**PAGE EXTRACT**
<<<<
Everything you need to know

Speech to text, automatic transcription, automatic subtitles, automatic speech recognition (ASR), computer speech recognition, and voice to text are all in the same field of AI technology that put spoken words into written text!

What is speech to text?

Speech to text is an automatic speech recognition (ASR) system that consists primarily of statistical models which map continuous spoken utterances or speech waveforms to text in human language. The ASR system is put together from a language model, a pronunciation model (lexicon/dictionary), and an acoustic model. When the ASR system is consistently fed and trained with new speech data by multiple speakers it receives an extended vocabulary, and the accuracy of the ASRs transcript increases. Therefore, the more the ASR has used the better accuracy it receives. The accuracy levels are measured and set by the Word Error Rate (WER).

For an ASR model to be considered highly accurate, the WER correspondence needs to be less than 10%. Txtplays ASR model is considered being highly accurate and that's because we deliver an accuracy of 94%.

Why do we need it?

  • Language barriers: subtitles allow people to understand languages that aren't their mother tongue/they don't speak by translating words or sentences into the user's preferred language.
  • Improved concentration: help for people with reading or learning difficulties. People with reading or learning difficulties can benefit from subtitles to understand the content better and faster.
  • Noisy environments: in noisy environments, for example in public places, aeroplanes or trains, subtitles make it possible to follow along in the dialogue.
  • Subtitles: is an excellent resource for language learning.
  • Avoid disturbing others; most people watch videos on mute while in public.
  • Citations and references: for researchers, writers and journalists, subtitles can be a valuable source of citations and references when writing about film or media content.
  • Transcription of long interviews: 1 hour of audio content takes about 6 hours to transcribe manually,

Speech-to-text and automatic speech recognition (ASR) enable audio content to be visually accessible for everyone by adding text. Adding speech-to-text and subtitles provides accessibility for hearing-impaired audiences who would otherwise be excluded from this content. Therefore, automatic speech recognition (ASR) has become a necessity to possess to make content accessible to everyone.

Making online video content available to everyone has become a new EU directive set by the European Disability Forum Guidelines and the Web Content Accessibility Guidelines (WCAG).

EU directive dates and legislation:

  • September 23'rd in 2019: Accessibility requirements apply to all public websites launched after this date.
>>>>
**DATASET EXTRACT**
<<<<
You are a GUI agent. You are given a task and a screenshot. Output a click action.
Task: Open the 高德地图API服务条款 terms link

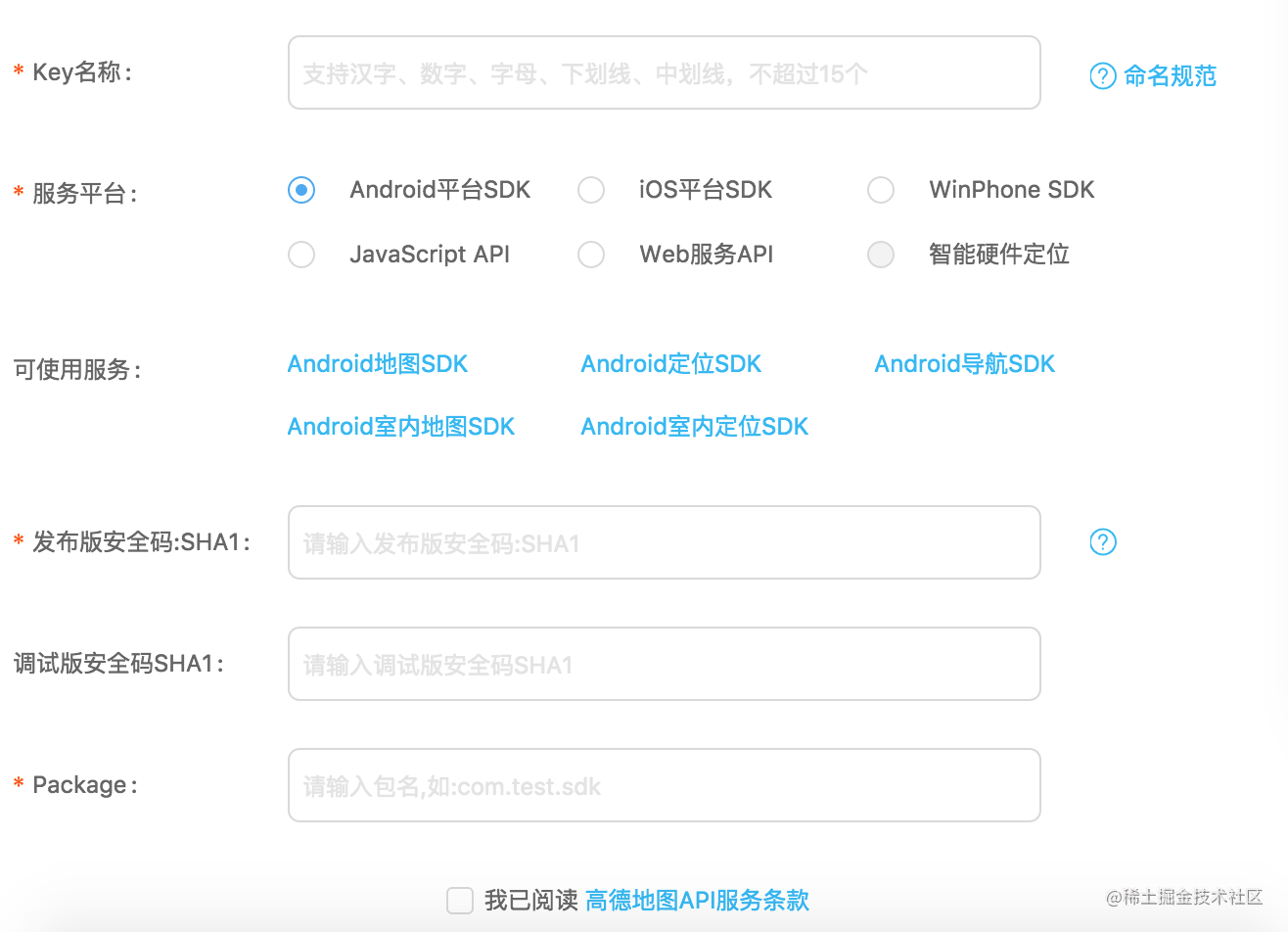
>>>>
**EXERCISES**
A. According to the speech-to-text page, why does an ASR system's transcript become more accurate the more it is used? Answer in one to three sentences.
B. How long does the speech-to-text page say it takes to transcribe one hour of audio content manually?
C. Reproduce the passage of the speech-to-text page verbatim, from "Speech-to-text and automatic" up to and including "Accessibility Guidelines (WCAG).".

**RESULTS FOR THE EXERCISE**
A. An ASR system that is consistently fed and trained with new speech data from multiple speakers gains an extended vocabulary. That larger vocabulary raises the accuracy of its transcripts, so the more the system is used, the better its accuracy becomes.

B. About 6 hours.

C.
Speech-to-text and automatic speech recognition (ASR) enable audio content to be visually accessible for everyone by adding text. Adding speech-to-text and subtitles provides accessibility for hearing-impaired audiences who would otherwise be excluded from this content. Therefore, automatic speech recognition (ASR) has become a necessity to possess to make content accessible to everyone.

Making online video content available to everyone has become a new EU directive set by the European Disability Forum Guidelines and the Web Content Accessibility Guidelines (WCAG).